Canadian Jewish Review
- Type: weekly newspaper
- Founded: 1921
- Ceased publication: 1966
- Language: English
- Country: Canada

= Canadian Jewish Review =

Canadian weekly newspaper

The Canadian Jewish Review was a Canadian weekly newspaper, published in English between 1921 and 1966.
The Canadian Jewish Review was purchased by the Canadian Jewish Chronicle in December 1966 and merged to become the Canadian Jewish Chronicle Review with Chronicle managing editor David Novek named editor and publisher of the merged weekly and Chronicle editor-in-chief Max Malemet taking the same role at the Chronicle Review.

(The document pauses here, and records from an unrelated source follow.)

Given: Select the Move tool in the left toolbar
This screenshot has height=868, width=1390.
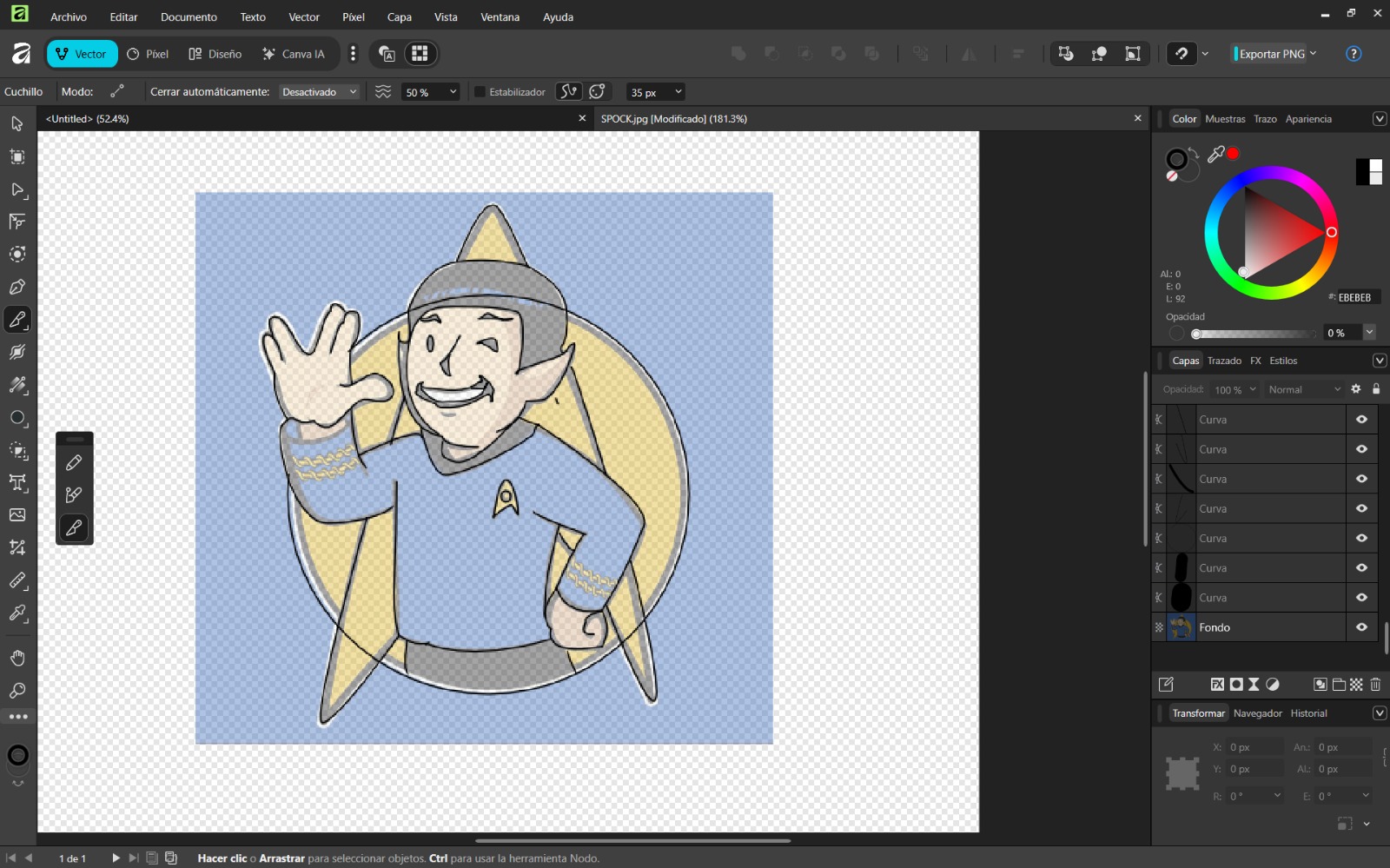Looking at the screenshot, I should [x=16, y=124].
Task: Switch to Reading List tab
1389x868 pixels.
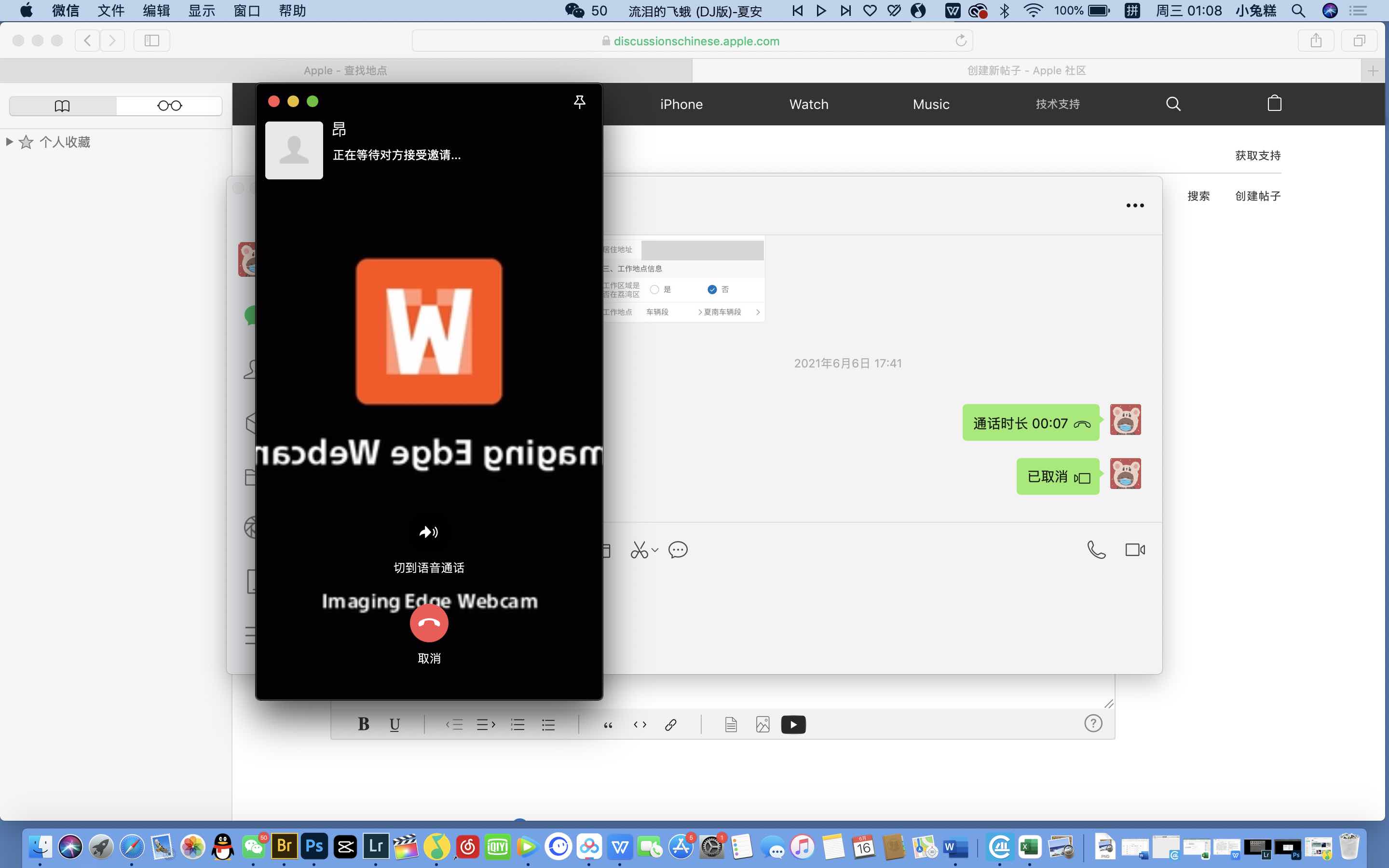Action: click(169, 106)

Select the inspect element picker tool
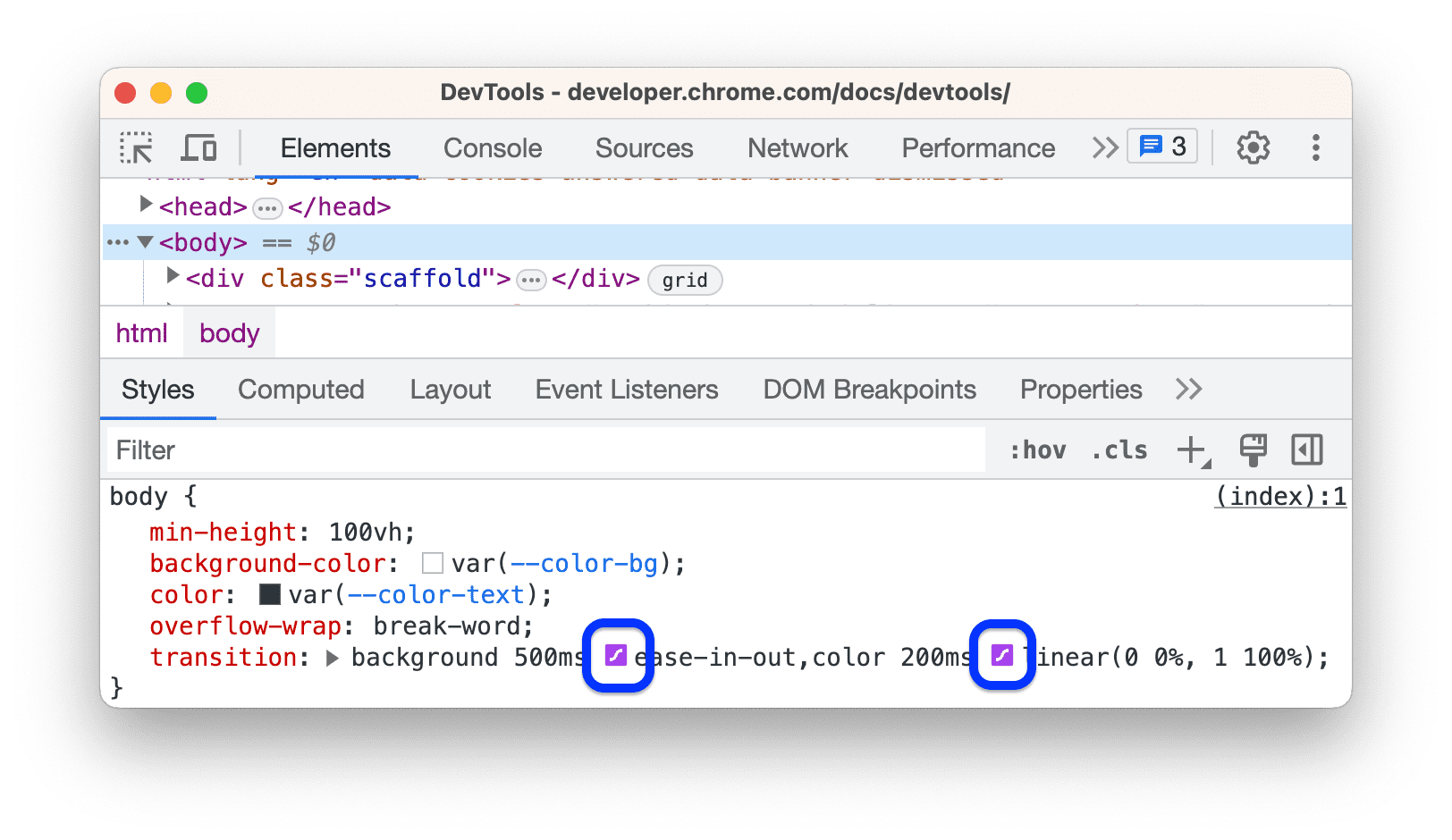tap(135, 147)
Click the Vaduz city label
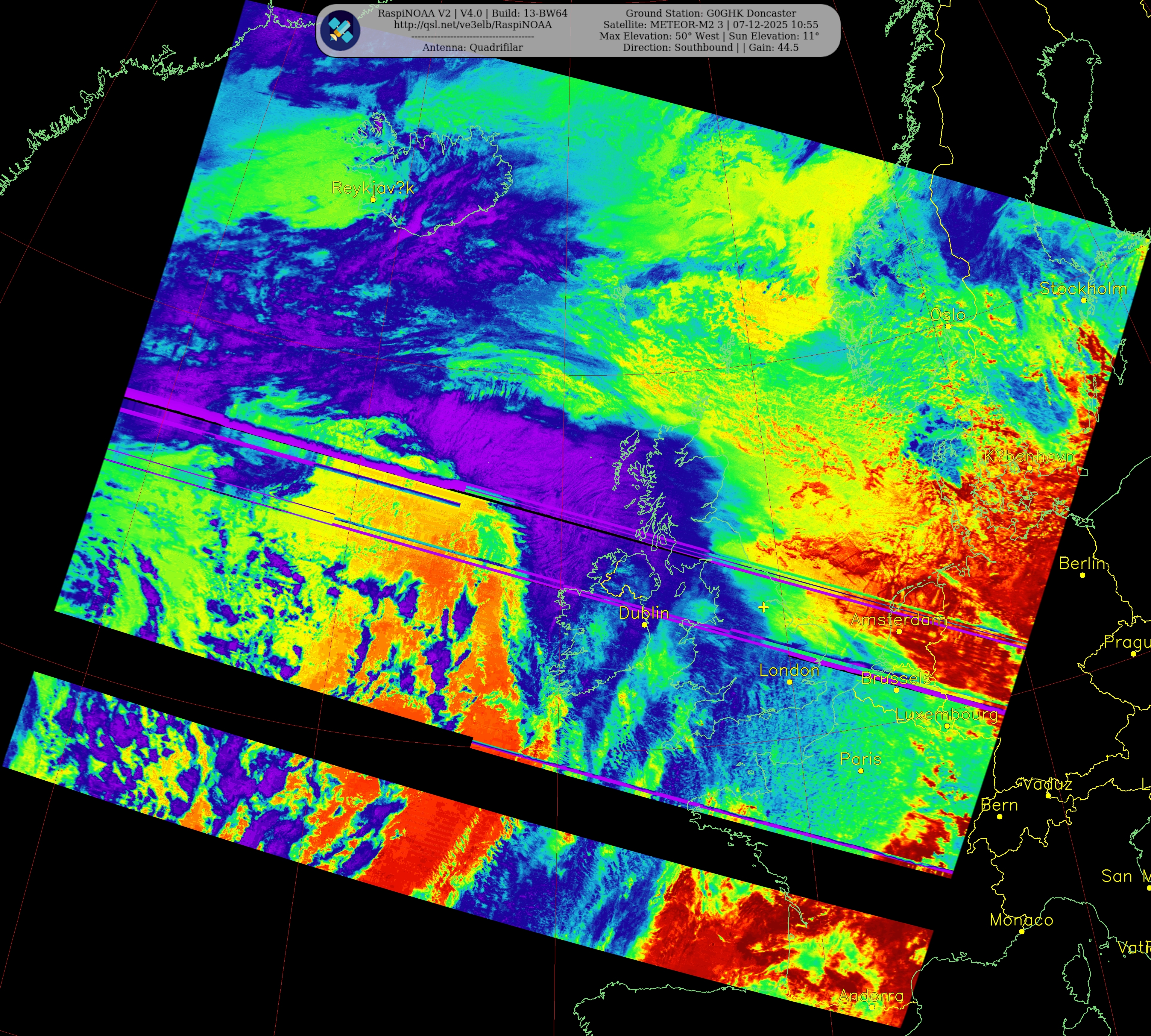The width and height of the screenshot is (1151, 1036). point(1047,784)
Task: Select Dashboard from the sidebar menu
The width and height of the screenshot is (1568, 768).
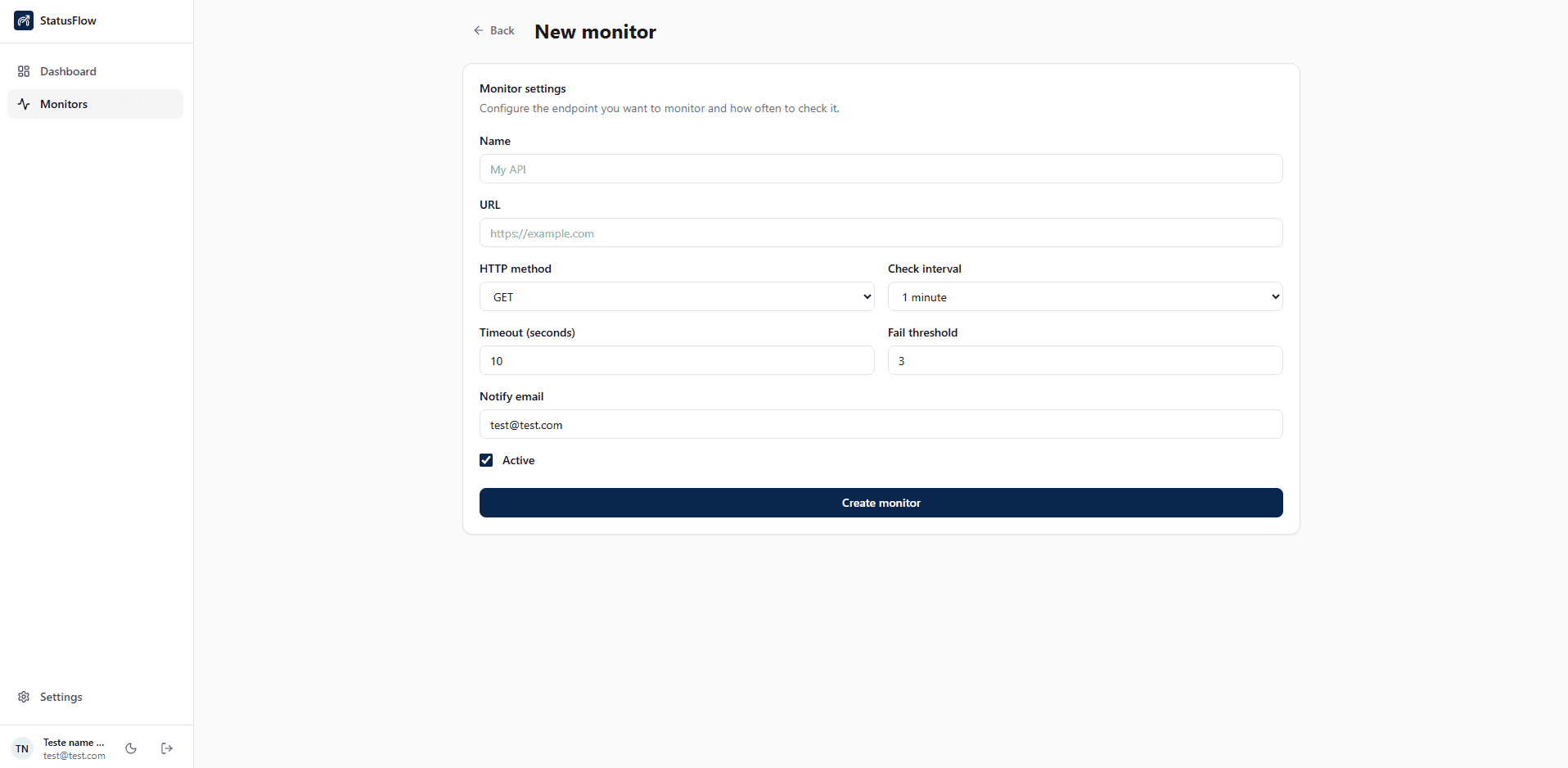Action: click(x=68, y=71)
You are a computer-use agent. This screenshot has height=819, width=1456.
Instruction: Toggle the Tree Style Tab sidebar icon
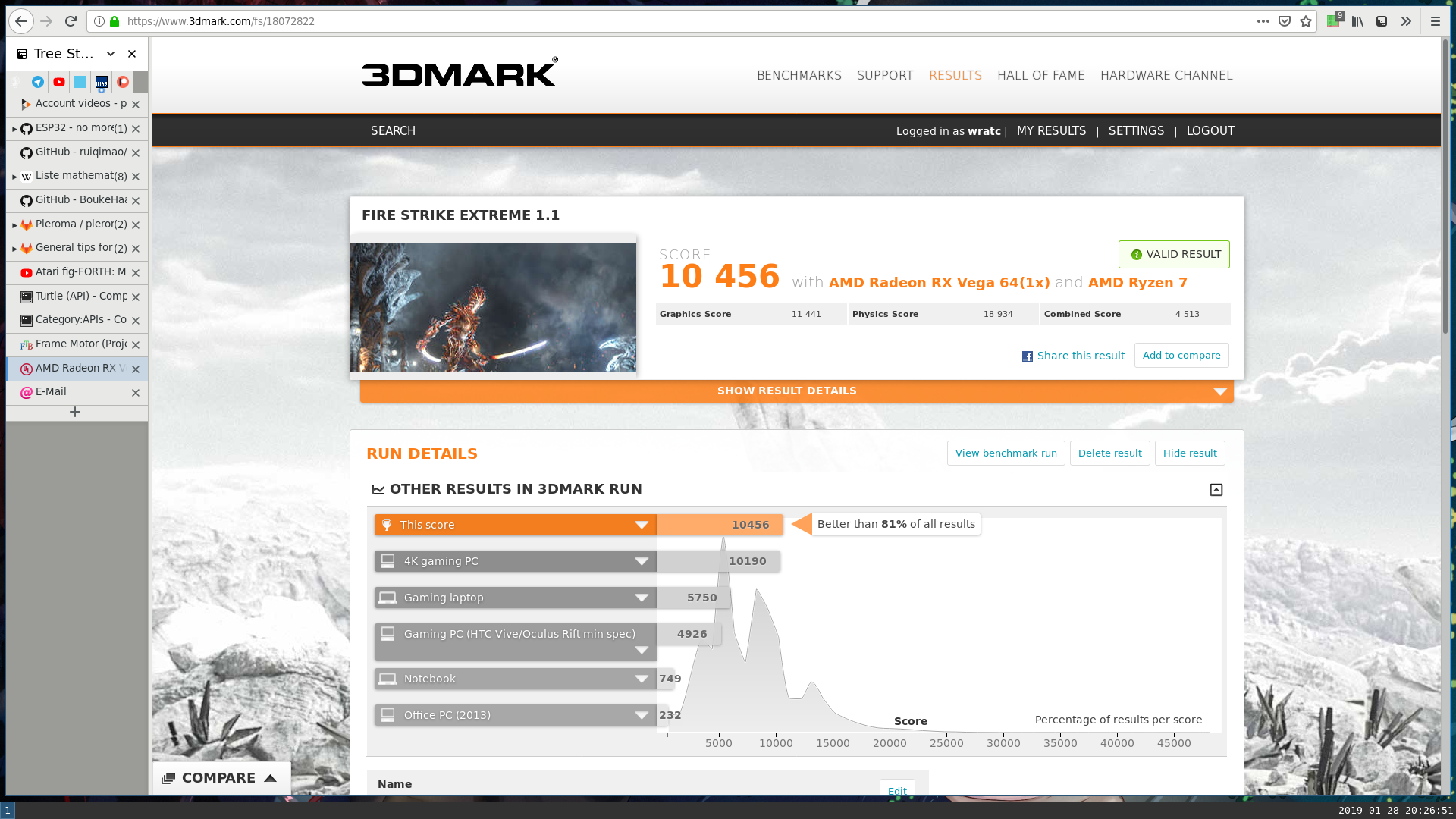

The Chronicle Review ceased publication in 1976.

==History==

The Canadian Jewish Review was founded in 1921 in Toronto by George and Florence Cohen (née Freelander) as a weekly newspaper, publishing in English. An office in Montreal was opened in 1929 and a Montreal edition commenced publication, also in English. The motivation to establish a Montreal edition was Quebec permitted the commercial advertising of liquor, while Ontario did not.

The paper was initially regarded as being more of a review of social events than a paper containing serious social and political commentary. This social focus is now regarded as making The Canadian Jewish Review an important genealogical source. Much of its social and political commentary was by Rabbi Maurice Eisendrath (1902–1973), spiritual leader of Toronto's Holy Blossom Temple and assistant contributing editor of the paper. Rabbi Eisendrath, who came to Holy Blossom Temple in 1929, contributed a weekly column to The Canadian Jewish Review. His views, opposing Zionism and his use of his weekly column in The Canadian Jewish Review to express these views, were a source of controversy. Rose Dunkelman (1889–1949), wife of David Dunkelman (1880–1978), one of Canada's most successful industrialists and retailers, co-founded a competing newspaper, The Jewish Standard, with a specific objective of countering the views of Eisendrath.

A substantially complete collection of the Canadian Jewish Review, donated by Simon Fraser University Library, has been digitalized and is searchable via the Multicultural Canada project.